= SHORT TASK =
Copy out, without any alteration, everything from the first line of the entries below down to and including the line that contains "pyautogui.click(x=638, y=73)".

= DATASET EXCERPTS =
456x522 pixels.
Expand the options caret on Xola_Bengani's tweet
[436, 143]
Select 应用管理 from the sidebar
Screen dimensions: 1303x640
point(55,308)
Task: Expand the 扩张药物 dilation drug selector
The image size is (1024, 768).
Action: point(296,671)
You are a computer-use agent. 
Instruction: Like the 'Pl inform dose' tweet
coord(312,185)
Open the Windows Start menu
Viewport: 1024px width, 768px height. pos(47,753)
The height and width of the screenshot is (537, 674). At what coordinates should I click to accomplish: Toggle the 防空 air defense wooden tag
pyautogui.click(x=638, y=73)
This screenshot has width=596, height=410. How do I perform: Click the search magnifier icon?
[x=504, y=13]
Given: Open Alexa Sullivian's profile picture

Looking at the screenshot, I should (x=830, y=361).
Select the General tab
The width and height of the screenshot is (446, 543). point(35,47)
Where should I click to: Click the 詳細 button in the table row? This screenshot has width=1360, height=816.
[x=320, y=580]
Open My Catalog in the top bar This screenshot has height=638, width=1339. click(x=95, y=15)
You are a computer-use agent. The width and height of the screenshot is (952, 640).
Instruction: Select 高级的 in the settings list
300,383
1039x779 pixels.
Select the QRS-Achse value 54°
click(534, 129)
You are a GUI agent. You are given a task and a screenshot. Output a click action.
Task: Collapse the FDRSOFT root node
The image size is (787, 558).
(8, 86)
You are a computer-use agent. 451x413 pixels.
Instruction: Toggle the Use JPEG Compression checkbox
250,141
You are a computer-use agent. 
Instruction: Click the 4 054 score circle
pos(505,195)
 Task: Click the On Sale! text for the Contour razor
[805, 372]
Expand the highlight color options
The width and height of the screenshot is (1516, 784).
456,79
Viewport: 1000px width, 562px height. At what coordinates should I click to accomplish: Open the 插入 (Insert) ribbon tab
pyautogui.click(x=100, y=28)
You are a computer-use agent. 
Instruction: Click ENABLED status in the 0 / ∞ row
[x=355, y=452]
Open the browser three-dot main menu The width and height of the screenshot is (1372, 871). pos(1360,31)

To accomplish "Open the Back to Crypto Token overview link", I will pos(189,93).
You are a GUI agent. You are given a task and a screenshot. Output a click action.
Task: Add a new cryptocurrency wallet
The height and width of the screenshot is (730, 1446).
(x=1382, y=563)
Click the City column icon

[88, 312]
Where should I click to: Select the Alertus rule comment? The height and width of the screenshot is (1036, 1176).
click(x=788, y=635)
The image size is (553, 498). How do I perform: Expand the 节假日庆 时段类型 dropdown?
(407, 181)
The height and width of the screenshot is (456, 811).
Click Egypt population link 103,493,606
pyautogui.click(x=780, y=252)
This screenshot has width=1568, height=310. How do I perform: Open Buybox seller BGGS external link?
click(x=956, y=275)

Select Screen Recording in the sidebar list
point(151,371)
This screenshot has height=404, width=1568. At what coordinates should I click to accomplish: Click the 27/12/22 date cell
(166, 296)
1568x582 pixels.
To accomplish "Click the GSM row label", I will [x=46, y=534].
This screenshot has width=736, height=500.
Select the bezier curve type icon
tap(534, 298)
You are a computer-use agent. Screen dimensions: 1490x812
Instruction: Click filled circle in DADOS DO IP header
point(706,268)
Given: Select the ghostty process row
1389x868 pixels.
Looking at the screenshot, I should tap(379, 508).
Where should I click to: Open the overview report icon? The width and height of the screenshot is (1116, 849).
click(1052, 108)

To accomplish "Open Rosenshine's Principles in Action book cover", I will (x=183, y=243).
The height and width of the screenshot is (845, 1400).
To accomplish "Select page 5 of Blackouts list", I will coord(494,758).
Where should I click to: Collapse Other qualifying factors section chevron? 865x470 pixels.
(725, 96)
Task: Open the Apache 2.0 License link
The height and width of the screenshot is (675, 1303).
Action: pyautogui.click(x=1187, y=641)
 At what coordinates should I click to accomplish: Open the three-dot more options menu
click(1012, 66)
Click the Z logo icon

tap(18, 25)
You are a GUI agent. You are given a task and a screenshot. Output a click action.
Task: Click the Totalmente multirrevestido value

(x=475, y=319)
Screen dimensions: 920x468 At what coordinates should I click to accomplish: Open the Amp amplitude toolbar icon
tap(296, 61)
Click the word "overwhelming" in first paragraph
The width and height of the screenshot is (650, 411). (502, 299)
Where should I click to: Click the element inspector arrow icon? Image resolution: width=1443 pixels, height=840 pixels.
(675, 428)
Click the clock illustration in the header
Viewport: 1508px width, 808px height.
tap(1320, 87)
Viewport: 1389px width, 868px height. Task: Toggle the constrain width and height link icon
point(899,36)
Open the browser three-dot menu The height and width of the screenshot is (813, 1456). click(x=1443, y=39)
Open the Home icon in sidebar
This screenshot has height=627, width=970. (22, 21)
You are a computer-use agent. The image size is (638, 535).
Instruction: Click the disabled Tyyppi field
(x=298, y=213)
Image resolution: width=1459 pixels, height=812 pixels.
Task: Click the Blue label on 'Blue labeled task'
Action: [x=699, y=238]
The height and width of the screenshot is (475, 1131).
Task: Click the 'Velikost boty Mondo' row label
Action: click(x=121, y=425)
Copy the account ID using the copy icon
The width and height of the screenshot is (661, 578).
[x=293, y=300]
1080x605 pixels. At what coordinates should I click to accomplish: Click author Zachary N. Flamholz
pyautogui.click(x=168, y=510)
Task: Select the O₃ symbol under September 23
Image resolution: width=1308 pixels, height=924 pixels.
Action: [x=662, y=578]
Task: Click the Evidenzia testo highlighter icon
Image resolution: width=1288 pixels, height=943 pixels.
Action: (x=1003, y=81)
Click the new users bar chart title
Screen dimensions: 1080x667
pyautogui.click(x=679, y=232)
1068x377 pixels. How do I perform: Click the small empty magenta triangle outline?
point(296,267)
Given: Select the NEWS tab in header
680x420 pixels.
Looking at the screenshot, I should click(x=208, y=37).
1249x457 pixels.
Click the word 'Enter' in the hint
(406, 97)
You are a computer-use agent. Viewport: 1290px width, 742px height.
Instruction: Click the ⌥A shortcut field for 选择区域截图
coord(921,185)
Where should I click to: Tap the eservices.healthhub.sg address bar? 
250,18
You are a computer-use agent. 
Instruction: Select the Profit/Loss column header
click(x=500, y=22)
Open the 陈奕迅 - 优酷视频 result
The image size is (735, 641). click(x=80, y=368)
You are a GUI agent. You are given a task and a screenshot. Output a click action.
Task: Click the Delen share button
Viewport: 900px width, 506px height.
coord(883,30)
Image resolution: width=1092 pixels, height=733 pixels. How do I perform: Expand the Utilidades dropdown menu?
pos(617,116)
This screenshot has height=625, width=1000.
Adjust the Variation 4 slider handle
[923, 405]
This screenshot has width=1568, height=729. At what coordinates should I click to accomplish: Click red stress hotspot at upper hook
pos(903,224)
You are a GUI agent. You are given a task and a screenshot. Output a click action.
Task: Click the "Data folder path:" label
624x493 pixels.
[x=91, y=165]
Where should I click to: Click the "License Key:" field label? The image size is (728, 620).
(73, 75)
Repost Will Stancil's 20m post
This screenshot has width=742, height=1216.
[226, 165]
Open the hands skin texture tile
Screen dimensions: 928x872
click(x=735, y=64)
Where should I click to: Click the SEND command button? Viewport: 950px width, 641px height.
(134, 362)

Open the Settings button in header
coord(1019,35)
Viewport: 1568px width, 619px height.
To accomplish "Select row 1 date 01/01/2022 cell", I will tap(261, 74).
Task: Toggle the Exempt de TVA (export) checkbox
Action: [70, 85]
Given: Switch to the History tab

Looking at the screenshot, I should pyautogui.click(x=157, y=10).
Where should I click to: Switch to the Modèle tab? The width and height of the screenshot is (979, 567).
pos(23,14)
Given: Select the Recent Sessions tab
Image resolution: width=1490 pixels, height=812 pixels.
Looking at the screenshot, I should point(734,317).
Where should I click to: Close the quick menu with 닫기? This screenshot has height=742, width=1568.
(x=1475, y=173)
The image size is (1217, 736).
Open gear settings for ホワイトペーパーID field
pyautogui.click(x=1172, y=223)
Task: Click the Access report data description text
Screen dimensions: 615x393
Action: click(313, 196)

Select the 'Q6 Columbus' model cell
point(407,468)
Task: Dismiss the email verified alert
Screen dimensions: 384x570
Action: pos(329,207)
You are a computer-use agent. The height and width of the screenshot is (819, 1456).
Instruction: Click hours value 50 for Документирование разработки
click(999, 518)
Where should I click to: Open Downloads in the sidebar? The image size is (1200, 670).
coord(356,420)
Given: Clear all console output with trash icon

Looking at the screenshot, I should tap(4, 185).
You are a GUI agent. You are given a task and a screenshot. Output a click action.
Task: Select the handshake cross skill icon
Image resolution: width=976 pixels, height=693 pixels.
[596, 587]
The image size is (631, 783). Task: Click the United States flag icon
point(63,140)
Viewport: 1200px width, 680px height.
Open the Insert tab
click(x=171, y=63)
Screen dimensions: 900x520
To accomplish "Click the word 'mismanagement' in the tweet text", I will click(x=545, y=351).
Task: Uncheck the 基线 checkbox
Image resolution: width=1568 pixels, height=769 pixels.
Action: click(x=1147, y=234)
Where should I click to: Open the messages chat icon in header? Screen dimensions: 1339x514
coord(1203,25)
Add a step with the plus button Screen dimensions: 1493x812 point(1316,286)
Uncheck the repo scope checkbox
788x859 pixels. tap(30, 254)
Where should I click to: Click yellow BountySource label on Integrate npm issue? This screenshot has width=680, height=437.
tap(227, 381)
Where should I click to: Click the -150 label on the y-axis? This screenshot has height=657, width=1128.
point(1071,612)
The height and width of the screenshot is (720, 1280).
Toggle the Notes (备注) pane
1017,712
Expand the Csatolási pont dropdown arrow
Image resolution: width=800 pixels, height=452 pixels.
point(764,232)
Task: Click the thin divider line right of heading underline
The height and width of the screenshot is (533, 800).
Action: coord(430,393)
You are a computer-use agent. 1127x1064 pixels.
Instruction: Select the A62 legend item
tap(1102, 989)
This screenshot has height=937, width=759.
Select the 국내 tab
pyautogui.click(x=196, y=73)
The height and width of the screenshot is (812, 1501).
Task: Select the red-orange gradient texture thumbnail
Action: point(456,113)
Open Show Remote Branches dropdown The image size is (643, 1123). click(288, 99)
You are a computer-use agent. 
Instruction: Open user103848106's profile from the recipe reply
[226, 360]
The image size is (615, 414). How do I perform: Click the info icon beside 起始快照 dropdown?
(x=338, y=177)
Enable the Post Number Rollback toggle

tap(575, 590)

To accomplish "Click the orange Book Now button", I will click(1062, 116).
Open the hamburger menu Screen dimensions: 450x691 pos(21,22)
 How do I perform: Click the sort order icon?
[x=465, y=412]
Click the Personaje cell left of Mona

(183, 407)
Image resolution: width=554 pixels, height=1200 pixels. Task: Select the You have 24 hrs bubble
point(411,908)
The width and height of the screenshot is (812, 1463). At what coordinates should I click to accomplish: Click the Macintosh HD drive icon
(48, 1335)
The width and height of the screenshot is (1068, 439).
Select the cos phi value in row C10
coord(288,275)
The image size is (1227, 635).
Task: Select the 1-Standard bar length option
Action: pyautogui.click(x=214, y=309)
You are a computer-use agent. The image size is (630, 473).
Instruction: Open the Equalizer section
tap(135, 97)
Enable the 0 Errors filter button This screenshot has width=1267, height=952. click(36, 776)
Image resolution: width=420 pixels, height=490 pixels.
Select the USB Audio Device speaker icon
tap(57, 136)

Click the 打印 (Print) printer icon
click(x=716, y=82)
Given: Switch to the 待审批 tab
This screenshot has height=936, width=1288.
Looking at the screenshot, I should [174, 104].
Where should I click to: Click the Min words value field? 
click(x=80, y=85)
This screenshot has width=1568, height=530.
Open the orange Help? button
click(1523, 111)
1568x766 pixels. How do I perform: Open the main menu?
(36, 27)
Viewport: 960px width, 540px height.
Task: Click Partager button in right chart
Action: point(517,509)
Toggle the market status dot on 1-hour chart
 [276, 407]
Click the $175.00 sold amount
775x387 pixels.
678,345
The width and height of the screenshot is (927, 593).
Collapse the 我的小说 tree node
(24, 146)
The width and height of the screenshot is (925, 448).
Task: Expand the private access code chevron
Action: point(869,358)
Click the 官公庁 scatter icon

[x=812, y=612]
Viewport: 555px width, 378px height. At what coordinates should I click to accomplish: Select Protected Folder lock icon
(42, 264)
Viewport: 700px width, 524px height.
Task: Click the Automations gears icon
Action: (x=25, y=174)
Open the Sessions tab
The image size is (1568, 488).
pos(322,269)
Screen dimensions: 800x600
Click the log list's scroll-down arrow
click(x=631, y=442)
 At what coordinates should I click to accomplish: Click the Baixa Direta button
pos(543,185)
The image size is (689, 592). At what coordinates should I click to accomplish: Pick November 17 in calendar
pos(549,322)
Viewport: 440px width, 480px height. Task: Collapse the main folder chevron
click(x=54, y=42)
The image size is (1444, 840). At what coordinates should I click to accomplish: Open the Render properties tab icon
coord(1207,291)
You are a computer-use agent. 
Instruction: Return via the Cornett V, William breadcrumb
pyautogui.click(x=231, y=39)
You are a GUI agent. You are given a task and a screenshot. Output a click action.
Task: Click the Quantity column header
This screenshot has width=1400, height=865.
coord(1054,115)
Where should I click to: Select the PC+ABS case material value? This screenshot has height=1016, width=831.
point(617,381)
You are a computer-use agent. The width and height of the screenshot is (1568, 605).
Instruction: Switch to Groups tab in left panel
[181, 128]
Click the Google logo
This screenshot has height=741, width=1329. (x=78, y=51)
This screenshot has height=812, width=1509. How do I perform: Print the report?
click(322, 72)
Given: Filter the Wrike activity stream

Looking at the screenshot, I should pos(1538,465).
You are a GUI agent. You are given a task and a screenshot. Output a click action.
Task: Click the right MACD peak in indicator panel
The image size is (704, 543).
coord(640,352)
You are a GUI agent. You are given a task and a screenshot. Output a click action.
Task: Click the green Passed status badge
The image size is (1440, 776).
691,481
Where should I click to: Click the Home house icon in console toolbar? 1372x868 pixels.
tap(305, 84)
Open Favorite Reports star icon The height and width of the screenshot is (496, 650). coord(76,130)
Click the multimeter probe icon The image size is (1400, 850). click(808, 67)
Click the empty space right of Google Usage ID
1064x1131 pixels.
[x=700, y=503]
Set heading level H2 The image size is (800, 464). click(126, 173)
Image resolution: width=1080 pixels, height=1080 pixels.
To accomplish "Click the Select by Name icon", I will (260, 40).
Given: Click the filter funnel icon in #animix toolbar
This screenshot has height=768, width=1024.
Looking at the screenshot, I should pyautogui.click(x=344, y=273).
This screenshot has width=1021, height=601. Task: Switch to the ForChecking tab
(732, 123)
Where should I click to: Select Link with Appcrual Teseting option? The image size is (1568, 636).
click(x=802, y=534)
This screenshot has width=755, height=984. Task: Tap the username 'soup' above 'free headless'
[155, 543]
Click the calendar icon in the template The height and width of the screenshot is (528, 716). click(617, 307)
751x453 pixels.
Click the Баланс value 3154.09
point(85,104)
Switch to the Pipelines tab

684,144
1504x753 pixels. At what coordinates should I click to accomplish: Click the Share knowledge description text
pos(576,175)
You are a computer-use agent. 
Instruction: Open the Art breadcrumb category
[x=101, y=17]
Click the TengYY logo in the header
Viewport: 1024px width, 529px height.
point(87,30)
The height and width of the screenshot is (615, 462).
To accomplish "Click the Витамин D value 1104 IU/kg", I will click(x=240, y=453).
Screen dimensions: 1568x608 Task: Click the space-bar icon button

= SOLUTION TO THE PROBLEM =
456x522 pixels.
Expand the options caret on Xola_Bengani's tweet
[436, 143]
Select 应用管理 from the sidebar
Screen dimensions: 1303x640
point(55,308)
Task: Expand the 扩张药物 dilation drug selector
The image size is (1024, 768).
Action: point(296,671)
You are a computer-use agent. 
Instruction: Like the 'Pl inform dose' tweet
coord(312,185)
Open the Windows Start menu
Viewport: 1024px width, 768px height. pos(47,753)
The height and width of the screenshot is (537, 674). At what coordinates should I click to accomplish: Toggle the 防空 air defense wooden tag
pyautogui.click(x=638, y=73)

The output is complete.